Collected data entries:
---
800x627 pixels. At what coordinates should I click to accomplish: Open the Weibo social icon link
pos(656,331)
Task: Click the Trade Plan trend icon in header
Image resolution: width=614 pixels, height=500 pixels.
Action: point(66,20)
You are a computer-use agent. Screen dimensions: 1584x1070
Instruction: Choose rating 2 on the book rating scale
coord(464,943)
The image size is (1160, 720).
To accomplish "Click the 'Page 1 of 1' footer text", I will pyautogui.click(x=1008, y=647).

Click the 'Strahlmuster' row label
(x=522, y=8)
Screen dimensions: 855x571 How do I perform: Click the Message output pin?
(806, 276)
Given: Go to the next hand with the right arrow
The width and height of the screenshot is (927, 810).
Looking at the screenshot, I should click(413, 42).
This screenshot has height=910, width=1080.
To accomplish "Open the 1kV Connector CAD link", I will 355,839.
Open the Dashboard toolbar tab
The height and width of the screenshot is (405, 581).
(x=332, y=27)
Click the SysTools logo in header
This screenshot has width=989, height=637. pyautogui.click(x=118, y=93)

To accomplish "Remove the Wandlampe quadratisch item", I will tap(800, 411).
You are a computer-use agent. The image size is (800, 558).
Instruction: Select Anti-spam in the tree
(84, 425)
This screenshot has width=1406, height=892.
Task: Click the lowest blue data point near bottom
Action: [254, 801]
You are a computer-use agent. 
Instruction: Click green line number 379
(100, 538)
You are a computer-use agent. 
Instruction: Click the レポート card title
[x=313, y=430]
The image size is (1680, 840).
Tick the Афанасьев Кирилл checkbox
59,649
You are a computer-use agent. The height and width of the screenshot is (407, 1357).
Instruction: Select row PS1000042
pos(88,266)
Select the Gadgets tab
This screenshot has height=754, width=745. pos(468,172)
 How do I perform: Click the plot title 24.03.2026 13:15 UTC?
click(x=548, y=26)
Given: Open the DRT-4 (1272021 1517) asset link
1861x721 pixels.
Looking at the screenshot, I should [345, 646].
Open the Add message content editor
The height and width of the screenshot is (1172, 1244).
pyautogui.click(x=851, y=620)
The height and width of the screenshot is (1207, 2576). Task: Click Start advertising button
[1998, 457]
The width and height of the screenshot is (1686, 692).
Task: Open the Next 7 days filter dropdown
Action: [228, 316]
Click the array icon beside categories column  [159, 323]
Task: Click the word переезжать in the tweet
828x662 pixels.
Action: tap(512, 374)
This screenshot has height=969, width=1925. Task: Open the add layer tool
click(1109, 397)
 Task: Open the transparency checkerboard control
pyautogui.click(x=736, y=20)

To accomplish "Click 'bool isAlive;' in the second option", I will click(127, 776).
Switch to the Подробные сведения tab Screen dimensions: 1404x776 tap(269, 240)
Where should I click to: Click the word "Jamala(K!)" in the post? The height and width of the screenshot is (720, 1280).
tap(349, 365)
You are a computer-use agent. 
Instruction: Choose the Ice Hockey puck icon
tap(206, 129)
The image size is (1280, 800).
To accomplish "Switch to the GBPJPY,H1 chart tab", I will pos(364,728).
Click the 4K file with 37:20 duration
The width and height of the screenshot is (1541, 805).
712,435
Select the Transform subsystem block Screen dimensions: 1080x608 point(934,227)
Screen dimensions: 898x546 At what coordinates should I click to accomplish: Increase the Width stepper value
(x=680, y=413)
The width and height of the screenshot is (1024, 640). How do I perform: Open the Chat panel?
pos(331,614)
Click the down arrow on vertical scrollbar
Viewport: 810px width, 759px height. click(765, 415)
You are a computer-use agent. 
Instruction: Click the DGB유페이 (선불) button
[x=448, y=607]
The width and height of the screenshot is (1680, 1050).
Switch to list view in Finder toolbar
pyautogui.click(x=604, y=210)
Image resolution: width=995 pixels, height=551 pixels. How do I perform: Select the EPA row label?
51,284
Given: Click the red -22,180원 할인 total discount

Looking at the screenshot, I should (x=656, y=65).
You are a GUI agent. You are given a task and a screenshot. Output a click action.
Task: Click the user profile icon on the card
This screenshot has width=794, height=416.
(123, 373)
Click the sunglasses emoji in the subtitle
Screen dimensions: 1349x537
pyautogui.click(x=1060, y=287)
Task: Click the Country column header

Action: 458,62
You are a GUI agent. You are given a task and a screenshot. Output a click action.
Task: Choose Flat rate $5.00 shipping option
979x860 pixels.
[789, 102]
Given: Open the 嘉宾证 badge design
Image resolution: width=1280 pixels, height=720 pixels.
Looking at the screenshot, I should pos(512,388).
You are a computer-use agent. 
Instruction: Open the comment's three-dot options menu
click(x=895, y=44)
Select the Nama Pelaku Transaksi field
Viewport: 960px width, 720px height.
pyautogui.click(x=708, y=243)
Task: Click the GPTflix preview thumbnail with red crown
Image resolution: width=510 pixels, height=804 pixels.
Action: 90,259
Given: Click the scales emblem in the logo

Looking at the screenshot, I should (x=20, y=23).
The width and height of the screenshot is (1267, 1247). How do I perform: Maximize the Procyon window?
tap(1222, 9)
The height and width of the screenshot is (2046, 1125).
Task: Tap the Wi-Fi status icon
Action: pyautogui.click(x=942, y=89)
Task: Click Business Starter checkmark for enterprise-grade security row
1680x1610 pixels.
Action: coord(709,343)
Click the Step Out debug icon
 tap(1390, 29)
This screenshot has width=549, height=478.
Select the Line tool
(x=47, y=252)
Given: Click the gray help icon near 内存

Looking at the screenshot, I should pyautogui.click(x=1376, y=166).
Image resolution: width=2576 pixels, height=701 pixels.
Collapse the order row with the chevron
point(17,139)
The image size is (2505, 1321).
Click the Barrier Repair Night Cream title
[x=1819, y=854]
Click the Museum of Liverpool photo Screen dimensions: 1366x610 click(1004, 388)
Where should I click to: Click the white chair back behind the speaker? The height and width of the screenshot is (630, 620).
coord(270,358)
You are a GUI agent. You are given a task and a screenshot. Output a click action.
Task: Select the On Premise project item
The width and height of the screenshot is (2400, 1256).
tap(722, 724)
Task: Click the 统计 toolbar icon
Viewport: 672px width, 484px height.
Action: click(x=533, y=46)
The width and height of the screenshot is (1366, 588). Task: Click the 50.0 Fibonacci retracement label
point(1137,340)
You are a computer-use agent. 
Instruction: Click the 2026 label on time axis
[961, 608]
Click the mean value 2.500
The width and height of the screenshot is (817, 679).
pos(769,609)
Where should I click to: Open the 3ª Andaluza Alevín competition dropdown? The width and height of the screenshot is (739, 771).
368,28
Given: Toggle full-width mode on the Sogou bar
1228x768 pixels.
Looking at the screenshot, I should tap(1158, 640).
---
§ **Task to carry out**
Give back every entry, word for word.

§ **Solution for this problem**
800x627 pixels. At what coordinates should I click to accomplish: Open the Weibo social icon link
pos(656,331)
Task: Click the Trade Plan trend icon in header
Image resolution: width=614 pixels, height=500 pixels.
Action: point(66,20)
You are a computer-use agent. Screen dimensions: 1584x1070
Instruction: Choose rating 2 on the book rating scale
coord(464,943)
The image size is (1160, 720).
To accomplish "Click the 'Page 1 of 1' footer text", I will pyautogui.click(x=1008, y=647).

Click the 'Strahlmuster' row label
(x=522, y=8)
Screen dimensions: 855x571 How do I perform: Click the Message output pin?
(806, 276)
Given: Go to the next hand with the right arrow
The width and height of the screenshot is (927, 810).
Looking at the screenshot, I should click(413, 42).
This screenshot has height=910, width=1080.
To accomplish "Open the 1kV Connector CAD link", I will 355,839.
Open the Dashboard toolbar tab
The height and width of the screenshot is (405, 581).
(x=332, y=27)
Click the SysTools logo in header
This screenshot has width=989, height=637. pyautogui.click(x=118, y=93)

To accomplish "Remove the Wandlampe quadratisch item", I will tap(800, 411).
You are a computer-use agent. The image size is (800, 558).
Instruction: Select Anti-spam in the tree
(84, 425)
This screenshot has width=1406, height=892.
Task: Click the lowest blue data point near bottom
Action: [254, 801]
You are a computer-use agent. 
Instruction: Click green line number 379
(100, 538)
You are a computer-use agent. 
Instruction: Click the レポート card title
[x=313, y=430]
The image size is (1680, 840).
Tick the Афанасьев Кирилл checkbox
59,649
You are a computer-use agent. The height and width of the screenshot is (407, 1357).
Instruction: Select row PS1000042
pos(88,266)
Select the Gadgets tab
This screenshot has height=754, width=745. pos(468,172)
 How do I perform: Click the plot title 24.03.2026 13:15 UTC?
click(x=548, y=26)
Given: Open the DRT-4 (1272021 1517) asset link
1861x721 pixels.
Looking at the screenshot, I should [345, 646].
Open the Add message content editor
The height and width of the screenshot is (1172, 1244).
pyautogui.click(x=851, y=620)
The height and width of the screenshot is (1207, 2576). Task: Click Start advertising button
[1998, 457]
The width and height of the screenshot is (1686, 692).
Task: Open the Next 7 days filter dropdown
Action: [228, 316]
Click the array icon beside categories column  [159, 323]
Task: Click the word переезжать in the tweet
828x662 pixels.
Action: tap(512, 374)
This screenshot has height=969, width=1925. Task: Open the add layer tool
click(1109, 397)
 Task: Open the transparency checkerboard control
pyautogui.click(x=736, y=20)

To accomplish "Click 'bool isAlive;' in the second option", I will click(127, 776).
Switch to the Подробные сведения tab Screen dimensions: 1404x776 tap(269, 240)
Where should I click to: Click the word "Jamala(K!)" in the post? The height and width of the screenshot is (720, 1280).
tap(349, 365)
You are a computer-use agent. 
Instruction: Choose the Ice Hockey puck icon
tap(206, 129)
The image size is (1280, 800).
To accomplish "Switch to the GBPJPY,H1 chart tab", I will pos(364,728).
Click the 4K file with 37:20 duration
The width and height of the screenshot is (1541, 805).
712,435
Select the Transform subsystem block Screen dimensions: 1080x608 point(934,227)
Screen dimensions: 898x546 At what coordinates should I click to accomplish: Increase the Width stepper value
(x=680, y=413)
The width and height of the screenshot is (1024, 640). How do I perform: Open the Chat panel?
pos(331,614)
Click the down arrow on vertical scrollbar
Viewport: 810px width, 759px height. click(765, 415)
You are a computer-use agent. 
Instruction: Click the DGB유페이 (선불) button
[x=448, y=607]
The width and height of the screenshot is (1680, 1050).
Switch to list view in Finder toolbar
pyautogui.click(x=604, y=210)
Image resolution: width=995 pixels, height=551 pixels. How do I perform: Select the EPA row label?
51,284
Given: Click the red -22,180원 할인 total discount

Looking at the screenshot, I should (x=656, y=65).
You are a GUI agent. You are given a task and a screenshot. Output a click action.
Task: Click the user profile icon on the card
This screenshot has width=794, height=416.
(123, 373)
Click the sunglasses emoji in the subtitle
Screen dimensions: 1349x537
pyautogui.click(x=1060, y=287)
Task: Click the Country column header

Action: 458,62
You are a GUI agent. You are given a task and a screenshot. Output a click action.
Task: Choose Flat rate $5.00 shipping option
979x860 pixels.
[789, 102]
Given: Open the 嘉宾证 badge design
Image resolution: width=1280 pixels, height=720 pixels.
Looking at the screenshot, I should pos(512,388).
You are a computer-use agent. 
Instruction: Open the comment's three-dot options menu
click(x=895, y=44)
Select the Nama Pelaku Transaksi field
Viewport: 960px width, 720px height.
pyautogui.click(x=708, y=243)
Task: Click the GPTflix preview thumbnail with red crown
Image resolution: width=510 pixels, height=804 pixels.
Action: 90,259
Given: Click the scales emblem in the logo

Looking at the screenshot, I should (x=20, y=23).
The width and height of the screenshot is (1267, 1247). How do I perform: Maximize the Procyon window?
tap(1222, 9)
The height and width of the screenshot is (2046, 1125).
Task: Tap the Wi-Fi status icon
Action: pyautogui.click(x=942, y=89)
Task: Click Business Starter checkmark for enterprise-grade security row
1680x1610 pixels.
Action: coord(709,343)
Click the Step Out debug icon
 tap(1390, 29)
This screenshot has width=549, height=478.
Select the Line tool
(x=47, y=252)
Given: Click the gray help icon near 内存

Looking at the screenshot, I should pyautogui.click(x=1376, y=166).
Image resolution: width=2576 pixels, height=701 pixels.
Collapse the order row with the chevron
point(17,139)
The image size is (2505, 1321).
Click the Barrier Repair Night Cream title
[x=1819, y=854]
Click the Museum of Liverpool photo Screen dimensions: 1366x610 click(1004, 388)
Where should I click to: Click the white chair back behind the speaker? The height and width of the screenshot is (630, 620).
coord(270,358)
You are a GUI agent. You are given a task and a screenshot. Output a click action.
Task: Select the On Premise project item
The width and height of the screenshot is (2400, 1256).
tap(722, 724)
Task: Click the 统计 toolbar icon
Viewport: 672px width, 484px height.
Action: click(x=533, y=46)
The width and height of the screenshot is (1366, 588). Task: Click the 50.0 Fibonacci retracement label
point(1137,340)
You are a computer-use agent. 
Instruction: Click the 2026 label on time axis
[961, 608]
Click the mean value 2.500
The width and height of the screenshot is (817, 679).
pos(769,609)
Where should I click to: Open the 3ª Andaluza Alevín competition dropdown? The width and height of the screenshot is (739, 771).
368,28
Given: Toggle full-width mode on the Sogou bar
1228x768 pixels.
Looking at the screenshot, I should tap(1158, 640).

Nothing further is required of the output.